06 December 2007

Vampire Weekend - 'Mansard Roof'

I'm a resister of hype. Buzz around a band deters me. Lord knows, there are so many awful, third rate retread of retread bands who are being hyped to buggery on any given week. XFM, a kind of 1990s Radio One for stupid people, is particularly culpable here. Every run of the mill guitar band is a second coming for them.

But you have to go where your ears lead you. Apropos of some buzz band of a few years ago, a mate of mine whose tastes run the full gamut from the underground to the wilfully obscure once asked me, "But how can you like them?" "Because I hear the music and I can't help liking it," was all I could reply. I'm no analyst of sound. If these pages are about anything they're about asserting the supremacy of an emotional response to music.
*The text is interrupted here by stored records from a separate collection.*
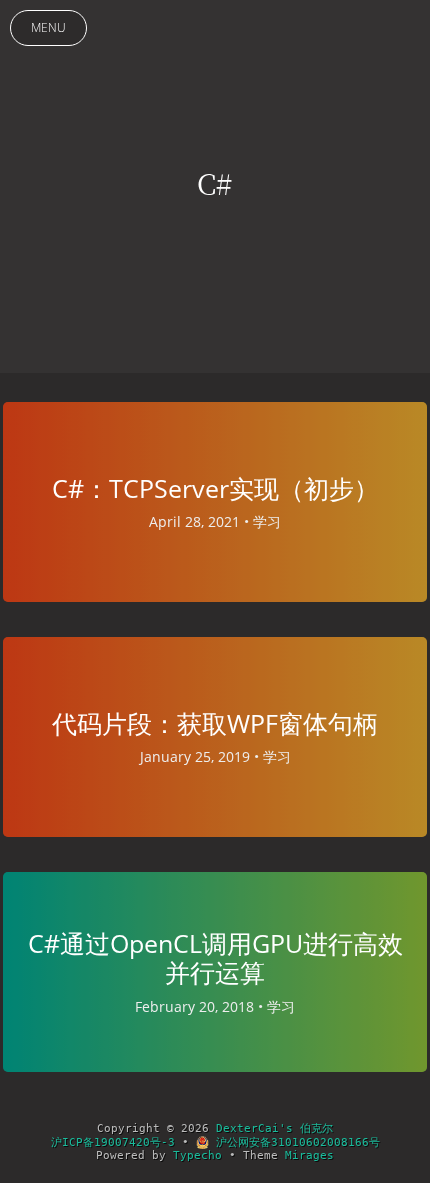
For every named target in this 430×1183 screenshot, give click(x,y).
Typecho (197, 1155)
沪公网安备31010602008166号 (294, 1142)
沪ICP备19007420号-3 (113, 1142)
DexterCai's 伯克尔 (274, 1128)
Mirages (309, 1155)
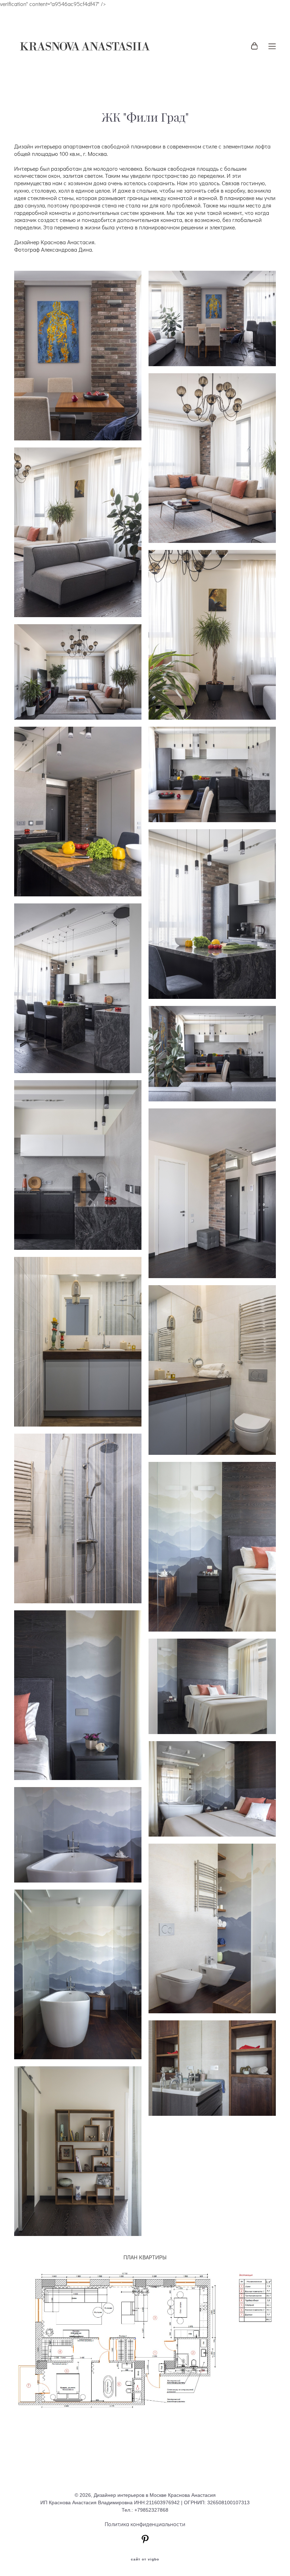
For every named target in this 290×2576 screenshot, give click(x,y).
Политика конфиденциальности (145, 2524)
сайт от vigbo (145, 2559)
So much has been written about this bunch already on this thing that we call the internet, and that made me disinclined to like them, but then I heard this record and it's great and so they win. It comes in at just over two minutes, has not an ounce of flab on it and is perfectly arranged. It's one of those tunes where everything happens at precisely the right time. Love the singing, love the little bit of strings towards the end, and especially love the percussion.

There would seem something interesting happening at the moment with western bands picking up on non-western rhythms. I've heard African rhythms a few times in unexpected places recently, enough to make me feel it's a trend. It's diverting if probably pointless to speculate on what might be behind this. Has 'world music' - and be honest, all the really good world music is African - become the mainstream? (Hey, Tinariwen are playing Shepherd's Bush Empire next week; it will be interesting to see how they fare outside the Barbican / Jazz Cafe 'world music' ghetto.) Has the crossover between the mighty Konono No. 1 and the American indie avant garde influenced things? (I saw them in London earlier this year and it was a joyful evening; head music and body music at the same time.) Are the current generation who learned the internet as a first language just so normal about being able to access anything instantly that they're open to anything too? Or is it just (and we can only hope not) that they've all got hold of dad's copy of Paul Simon's Graceland?

And of course it opens up a can of worms labelled appropriation if (presumably) privileged white kids take this stuff and prosper on the back of it, but that, my friends, is the entire history of rock and roll music, and are we saying it's better for cultures not to mingle and each to stick to their own? And isn't it great, and a testament of the endless journey music takes you on, that I'll now know what a Mansard roof is the next time I see one?

When it all comes down to it, what the hell, as soon as the drums start beating on this one they have me.